BRUSSELS (Reuters) - European Union leaders, stunned by a big Eurosceptic protest vote in European Parliament elections, agreed on Tuesday to seek a package deal of appointments to top EU jobs with an economic agenda to win back public confidence.
German Chancellor Angela Merkel, the 28-nation bloc’s most powerful leader, acknowledged that her center-right party’s candidate, former Luxembourg prime minister Jean-Claude Juncker, may not end up heading the executive European Commission.
British Prime Minister David Cameron, under pressure after the anti-EU UK Independence Party won the European Parliament election in Britain, came to the EU summit in Brussels determined to block the nomination of Juncker, seen in London as an old-style European federalist.
Sweden, the Netherlands and Hungary also voiced reservations and the 28 leaders mandated European Council President Herman Van Rompuy, who chairs EU summits, to hold consultations on a slate of candidates for senior positions and a policy agenda for the next European Commission, Merkel told reporters.
The aim was to wrap up the contentious appointments before the summer break, she said. EU leaders next meet on June 26-27.
Merkel’s center-right European People’s Party won the most seats in the 751-member EU legislature but no party has a clear majority. She paid lip service to Juncker’s candidacy for the top job but said other outcomes were possible.

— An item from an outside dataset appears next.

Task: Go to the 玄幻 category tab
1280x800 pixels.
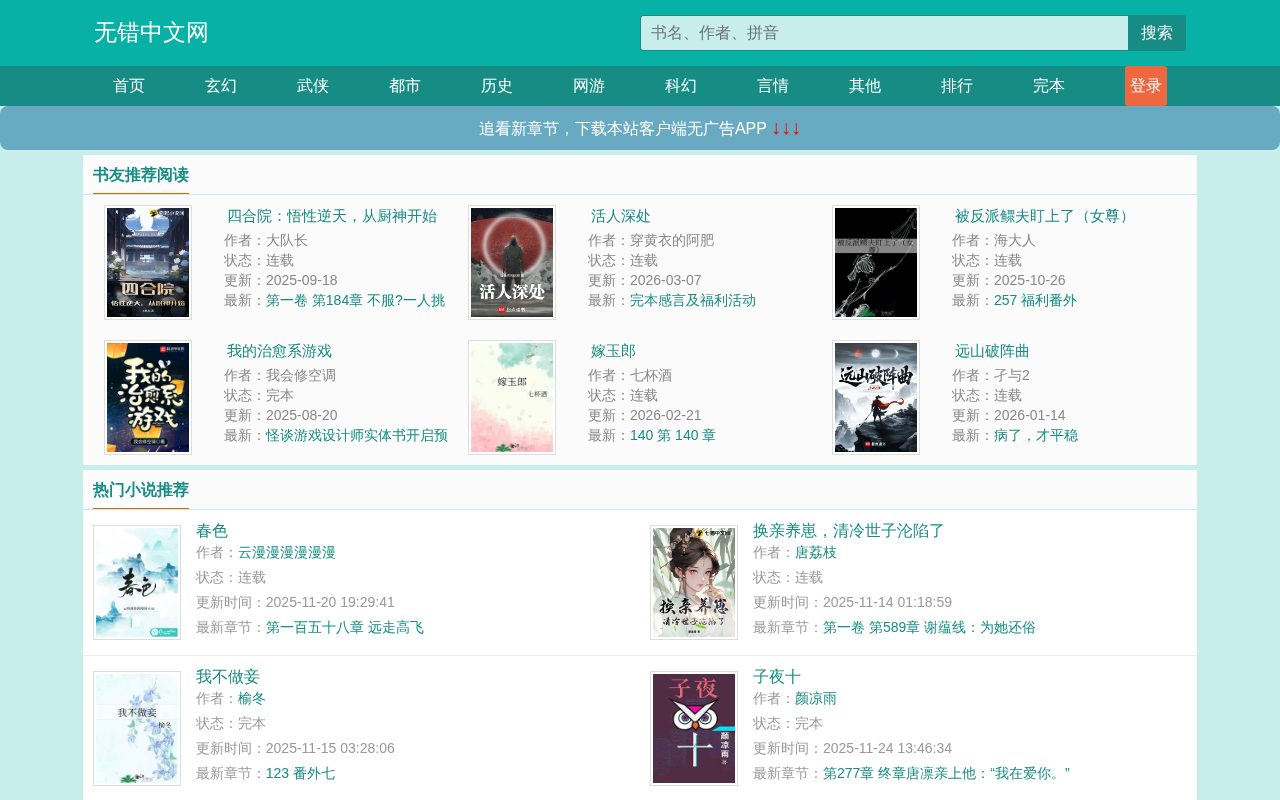Action: tap(221, 86)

“As a member of the EPP, I supported Jean-Claude Juncker as our candidate for the presidency of the European Commission and I haven’t forgotten that. But I still have to respect the treaty,” she told a news conference, rebuffing questions from German reporters about breaking her word to voters.

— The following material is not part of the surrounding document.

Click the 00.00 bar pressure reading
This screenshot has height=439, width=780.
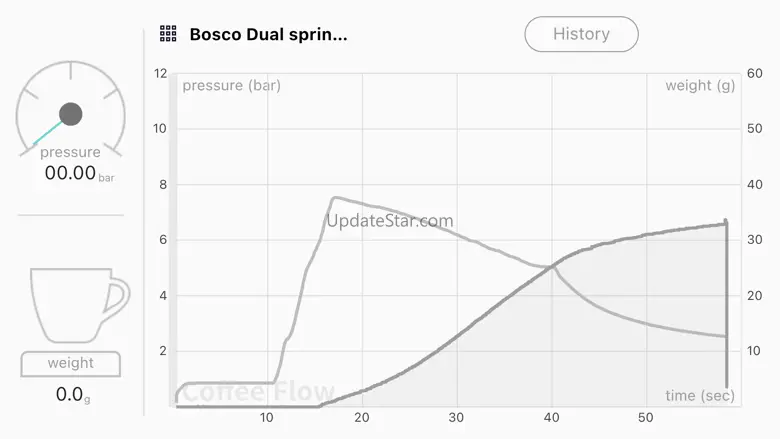(72, 173)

The Lisbon treaty governing the EU says leaders have to “take into account” the election results but does not specify that they have to nominate the so-called “Spitzenkandidat” of the biggest party as Commission president.
Asked whether she was willing to outvote Cameron, she said it was important to preserve the good working atmosphere of the European Council of EU leaders, especially in times of crisis.
With far-right, anti-EU parties sweeping to unprecedented victories in France, Britain and Denmark and populists gaining ground elsewhere, the leaders faced tough questions about the future direction of European integration.
Drawing initial lessons from a bruising election, which handed a quarter of all parliament seats to Eurosceptic or protest parties, several leaders said they would seek ways to reorient the EU’s work to make it more relevant to citizens.
“The first thing we have to do is to formulate an answer,” said Dutch Prime Minister Mark Rutte, whose liberal party came fourth, one place behind the anti-Islam Freedom Party, in the Netherlands.
“As far as I‘m concerned, that answer contains fewer rules and less fuss from Europe, and focusing Europe on where it can add value to things,” he said.
Cameron, whose Conservatives were beaten into third place behind the triumphant UKIP and the Labour opposition, said the EU needed to reform itself radically,
“The European Union cannot just shrug off these results and carry on as before,” he said. “We need change. We need an approach that recognizes that Europe should concentrate on what matters, on growth and jobs, and not try to do so much.”
Merkel, French President Francois Hollande and Italian Prime Minister Matteo Renzi all focused on reviving the economy, but it remains to be seen if they can find common ground on how.
Hollande and Renzi want a softening of budget austerity to allow more public investment to boost growth. Merkel said it was essential to improve Europe’s competitiveness while maintaining fiscal discipline and creating conditions for investment.
The leaders also discussed the situation in Ukraine, pledging to support newly elected President Petro Poroshenko and warning Russia that they could still step up economic sanctions if it took further actions to destabilize Eastern Ukraine.
Merkel said Moscow had sent some positive signals since Poroshenko’s election on Sunday and it should act to seal its border with Ukraine to prevent any supplies reaching separatist rebels in the Russian-speaking east of the country.
Hollande, weakened by his Socialist party’s crushing defeat by the far-right National Front in the European election, joined Cameron’s call for the EU to step back from citizens’ lives.
“Europe has to listen to what happened in France,” he said. If the bloc were unable to revive growth and help create jobs for the unemployed, there would be even bigger votes against the EU in the years to come, he said.
Leaders agreed the next Commission would concentrate on boosting the competitiveness of EU economies while furthering development of Europe’s monetary union, a common energy and climate policy and a common foreign policy, Merkel said.
While Cameron is adamant that more powers should be returned to national capitals and wants the phrase “ever closer union” dropped from the EU’s treaty, treaty change is very unlikely.
Seeking to force the leaders’ hand, the heads of the main pro-European parliamentary groups met before the summit and mandated Juncker to lead talks to try to find a majority for his bid to head the Commission. Van Rompuy will consult with him.
The nominee must be approved by a majority in parliament. Some diplomats fear lawmakers could reject any candidate who did not stand in the parliament election, opening the way for a protracted period of institutional fighting.